Excitation of normal modes of a thin elastic plate by moving dislocations

TL;DR

This paper analyzes how moving dislocations in thin elastic plates excite specific harmonic wave modes, revealing mode-specific excitations and singular behaviors at certain velocities, advancing understanding of elastic wave phenomena.

Contribution

It introduces a detailed Fourier space analysis of dislocation-induced wave excitation, identifying specific Rayleigh-Lamb modes excited by screw and edge dislocations in thin plates.

Findings

Screw dislocations excite antisymmetric Rayleigh-Lamb modes.

Edge dislocations excite symmetric Rayleigh-Lamb modes and the lowest shear mode.
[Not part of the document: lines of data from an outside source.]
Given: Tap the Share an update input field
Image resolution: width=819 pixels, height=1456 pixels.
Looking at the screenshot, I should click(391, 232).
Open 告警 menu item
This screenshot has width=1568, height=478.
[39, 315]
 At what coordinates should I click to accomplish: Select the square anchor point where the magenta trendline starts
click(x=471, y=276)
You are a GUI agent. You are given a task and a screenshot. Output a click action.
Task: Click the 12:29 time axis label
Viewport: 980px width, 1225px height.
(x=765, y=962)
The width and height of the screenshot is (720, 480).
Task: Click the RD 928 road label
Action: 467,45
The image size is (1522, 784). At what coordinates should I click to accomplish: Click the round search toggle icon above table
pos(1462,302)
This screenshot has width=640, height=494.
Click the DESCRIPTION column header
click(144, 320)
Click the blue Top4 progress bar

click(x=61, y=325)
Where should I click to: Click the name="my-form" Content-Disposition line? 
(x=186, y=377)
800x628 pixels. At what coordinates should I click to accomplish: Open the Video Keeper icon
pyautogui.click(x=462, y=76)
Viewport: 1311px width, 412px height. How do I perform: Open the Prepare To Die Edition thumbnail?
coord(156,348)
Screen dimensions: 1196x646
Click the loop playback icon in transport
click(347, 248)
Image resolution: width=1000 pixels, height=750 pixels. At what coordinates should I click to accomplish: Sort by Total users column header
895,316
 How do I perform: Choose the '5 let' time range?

Singular behavior occurs at dislocation velocities matching mode phase velocities.

Abstract

We study the excitation of harmonic waves in thin elastic samples by a single dislocation in arbitrary motion. We consider both screw and edge dislocations that move perpendicularly to the surfaces of the layer. In Fourier space the displacement velocity and dynamic stress fields generated by the motion of the dislocations are factored as the product of two terms: one depends on the motion of the dislocation only, while the other is independent of it, and represents the medium's response. The latter term exhibits poles at frequencies that satisfy the dispersion relation of the harmonic modes of the plate. In the case of a screw dislocation the modes that are excited are a subfamily of the antisymmetric Rayleigh-Lamb modes. For an edge dislocation a subfamily of the symmetric Rayleigh-Lamb modes is excited, as well as the lowest lying shear mode. The expression corresponding to a uniformly moving screw is worked out in detail; it has singular behavior at velocities coincident with the phase velocities of the allowed modes.